About this exercise -
Of all the entries below, only the lines from the one with "has width=903, height=508." up to and including the one with "Given: Click the 备注 remarks textarea" are to be duplicated exactly.

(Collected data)
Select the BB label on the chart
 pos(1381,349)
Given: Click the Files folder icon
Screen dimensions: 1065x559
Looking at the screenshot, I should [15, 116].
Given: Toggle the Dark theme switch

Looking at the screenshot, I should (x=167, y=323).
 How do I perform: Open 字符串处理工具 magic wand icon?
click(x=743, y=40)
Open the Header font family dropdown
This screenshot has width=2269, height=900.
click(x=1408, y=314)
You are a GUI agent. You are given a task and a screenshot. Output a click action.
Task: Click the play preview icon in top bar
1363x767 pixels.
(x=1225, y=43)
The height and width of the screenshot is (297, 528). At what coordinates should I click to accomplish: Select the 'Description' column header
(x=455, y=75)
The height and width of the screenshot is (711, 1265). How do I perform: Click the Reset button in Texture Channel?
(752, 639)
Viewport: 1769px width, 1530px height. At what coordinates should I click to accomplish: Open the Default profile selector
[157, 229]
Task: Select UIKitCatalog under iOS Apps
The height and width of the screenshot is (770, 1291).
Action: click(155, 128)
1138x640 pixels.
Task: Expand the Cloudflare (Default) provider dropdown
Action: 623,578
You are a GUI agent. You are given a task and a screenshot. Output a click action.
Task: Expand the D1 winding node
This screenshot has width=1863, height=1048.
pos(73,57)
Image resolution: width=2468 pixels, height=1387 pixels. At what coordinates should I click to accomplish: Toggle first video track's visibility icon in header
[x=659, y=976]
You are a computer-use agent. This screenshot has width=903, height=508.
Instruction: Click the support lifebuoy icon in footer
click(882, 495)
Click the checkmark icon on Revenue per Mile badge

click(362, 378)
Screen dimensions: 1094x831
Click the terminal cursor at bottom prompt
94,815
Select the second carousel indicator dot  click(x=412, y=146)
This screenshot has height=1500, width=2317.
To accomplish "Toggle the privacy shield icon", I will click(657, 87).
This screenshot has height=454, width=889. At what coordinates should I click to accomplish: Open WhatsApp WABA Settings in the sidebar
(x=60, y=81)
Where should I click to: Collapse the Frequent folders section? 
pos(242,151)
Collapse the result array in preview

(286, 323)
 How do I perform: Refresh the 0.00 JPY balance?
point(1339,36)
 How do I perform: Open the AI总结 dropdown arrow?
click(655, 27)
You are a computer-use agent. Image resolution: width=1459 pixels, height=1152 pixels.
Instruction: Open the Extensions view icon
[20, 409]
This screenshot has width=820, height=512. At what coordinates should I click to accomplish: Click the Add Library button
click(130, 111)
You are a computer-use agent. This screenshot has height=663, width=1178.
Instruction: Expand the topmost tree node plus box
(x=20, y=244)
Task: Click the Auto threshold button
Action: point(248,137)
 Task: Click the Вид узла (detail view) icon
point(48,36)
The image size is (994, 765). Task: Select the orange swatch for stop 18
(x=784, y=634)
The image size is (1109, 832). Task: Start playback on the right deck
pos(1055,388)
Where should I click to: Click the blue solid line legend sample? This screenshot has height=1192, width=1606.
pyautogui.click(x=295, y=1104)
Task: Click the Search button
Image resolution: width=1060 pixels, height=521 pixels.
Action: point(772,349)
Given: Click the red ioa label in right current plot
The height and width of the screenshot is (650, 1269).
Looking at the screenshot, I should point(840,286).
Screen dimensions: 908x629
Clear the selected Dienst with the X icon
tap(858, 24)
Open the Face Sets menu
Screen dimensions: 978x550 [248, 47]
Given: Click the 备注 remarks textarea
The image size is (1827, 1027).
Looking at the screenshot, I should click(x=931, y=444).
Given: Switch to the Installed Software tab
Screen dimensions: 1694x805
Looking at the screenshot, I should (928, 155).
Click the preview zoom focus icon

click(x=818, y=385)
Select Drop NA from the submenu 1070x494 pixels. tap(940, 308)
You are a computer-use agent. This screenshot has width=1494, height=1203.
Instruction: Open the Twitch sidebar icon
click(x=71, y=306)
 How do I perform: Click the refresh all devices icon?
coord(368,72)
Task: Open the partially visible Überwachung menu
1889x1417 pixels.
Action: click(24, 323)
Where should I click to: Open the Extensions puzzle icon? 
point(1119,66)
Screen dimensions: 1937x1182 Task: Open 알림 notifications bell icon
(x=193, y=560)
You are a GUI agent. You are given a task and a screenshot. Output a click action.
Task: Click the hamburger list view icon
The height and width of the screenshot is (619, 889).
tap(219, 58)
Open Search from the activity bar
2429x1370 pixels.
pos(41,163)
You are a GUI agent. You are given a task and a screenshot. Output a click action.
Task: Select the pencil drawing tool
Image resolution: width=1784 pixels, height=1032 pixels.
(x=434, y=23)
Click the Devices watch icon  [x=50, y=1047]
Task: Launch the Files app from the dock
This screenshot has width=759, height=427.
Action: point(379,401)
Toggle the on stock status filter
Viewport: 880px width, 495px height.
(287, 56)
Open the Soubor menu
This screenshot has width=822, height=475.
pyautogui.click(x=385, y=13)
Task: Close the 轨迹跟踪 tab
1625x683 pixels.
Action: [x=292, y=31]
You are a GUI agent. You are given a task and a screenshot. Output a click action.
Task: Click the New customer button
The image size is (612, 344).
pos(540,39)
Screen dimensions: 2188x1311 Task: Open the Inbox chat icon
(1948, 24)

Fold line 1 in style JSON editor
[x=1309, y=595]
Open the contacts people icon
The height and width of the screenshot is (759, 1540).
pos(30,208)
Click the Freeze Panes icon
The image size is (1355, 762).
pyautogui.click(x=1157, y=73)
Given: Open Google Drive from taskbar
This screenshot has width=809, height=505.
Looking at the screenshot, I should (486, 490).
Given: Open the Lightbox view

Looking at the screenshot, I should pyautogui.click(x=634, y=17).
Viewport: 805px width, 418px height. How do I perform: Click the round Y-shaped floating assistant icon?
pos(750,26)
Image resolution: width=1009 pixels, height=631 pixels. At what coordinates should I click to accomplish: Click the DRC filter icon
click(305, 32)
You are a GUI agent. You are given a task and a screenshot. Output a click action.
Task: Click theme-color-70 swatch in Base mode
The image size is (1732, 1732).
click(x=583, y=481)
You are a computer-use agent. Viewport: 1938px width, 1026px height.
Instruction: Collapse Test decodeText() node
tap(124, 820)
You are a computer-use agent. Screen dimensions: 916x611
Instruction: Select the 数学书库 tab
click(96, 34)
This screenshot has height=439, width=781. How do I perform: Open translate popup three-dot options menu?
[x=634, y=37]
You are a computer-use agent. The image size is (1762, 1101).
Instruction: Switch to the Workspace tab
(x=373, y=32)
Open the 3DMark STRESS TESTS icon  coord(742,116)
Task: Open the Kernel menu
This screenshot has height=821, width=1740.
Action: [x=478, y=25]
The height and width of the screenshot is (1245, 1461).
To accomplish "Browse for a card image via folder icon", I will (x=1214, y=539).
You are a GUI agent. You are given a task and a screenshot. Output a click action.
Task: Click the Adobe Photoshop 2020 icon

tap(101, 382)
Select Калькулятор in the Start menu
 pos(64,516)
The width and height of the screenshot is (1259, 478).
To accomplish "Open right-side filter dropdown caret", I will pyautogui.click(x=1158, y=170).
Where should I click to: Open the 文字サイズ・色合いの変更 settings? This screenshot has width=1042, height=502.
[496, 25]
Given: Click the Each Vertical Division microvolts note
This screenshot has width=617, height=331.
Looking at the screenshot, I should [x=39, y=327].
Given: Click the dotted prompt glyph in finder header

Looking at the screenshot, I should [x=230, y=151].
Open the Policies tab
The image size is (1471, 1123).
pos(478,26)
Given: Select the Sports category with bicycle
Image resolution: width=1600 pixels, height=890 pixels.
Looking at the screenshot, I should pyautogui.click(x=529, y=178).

Exercise output -
You are a computer-use agent. This screenshot has width=903, height=508.
Instruction: Click the support lifebuoy icon in footer
click(882, 495)
Click the checkmark icon on Revenue per Mile badge

click(362, 378)
Screen dimensions: 1094x831
Click the terminal cursor at bottom prompt
94,815
Select the second carousel indicator dot  click(x=412, y=146)
This screenshot has height=1500, width=2317.
To accomplish "Toggle the privacy shield icon", I will click(657, 87).
This screenshot has height=454, width=889. At what coordinates should I click to accomplish: Open WhatsApp WABA Settings in the sidebar
(x=60, y=81)
Where should I click to: Collapse the Frequent folders section? 
pos(242,151)
Collapse the result array in preview

(286, 323)
 How do I perform: Refresh the 0.00 JPY balance?
point(1339,36)
 How do I perform: Open the AI总结 dropdown arrow?
click(655, 27)
You are a computer-use agent. Image resolution: width=1459 pixels, height=1152 pixels.
Instruction: Open the Extensions view icon
[20, 409]
This screenshot has width=820, height=512. At what coordinates should I click to accomplish: Click the Add Library button
click(130, 111)
You are a computer-use agent. This screenshot has height=663, width=1178.
Instruction: Expand the topmost tree node plus box
(x=20, y=244)
Task: Click the Auto threshold button
Action: point(248,137)
 Task: Click the Вид узла (detail view) icon
point(48,36)
The image size is (994, 765). Task: Select the orange swatch for stop 18
(x=784, y=634)
The image size is (1109, 832). Task: Start playback on the right deck
pos(1055,388)
Where should I click to: Click the blue solid line legend sample? This screenshot has height=1192, width=1606.
pyautogui.click(x=295, y=1104)
Task: Click the Search button
Image resolution: width=1060 pixels, height=521 pixels.
Action: point(772,349)
Given: Click the red ioa label in right current plot
The height and width of the screenshot is (650, 1269).
Looking at the screenshot, I should point(840,286).
Screen dimensions: 908x629
Clear the selected Dienst with the X icon
tap(858, 24)
Open the Face Sets menu
Screen dimensions: 978x550 [248, 47]
Given: Click the 备注 remarks textarea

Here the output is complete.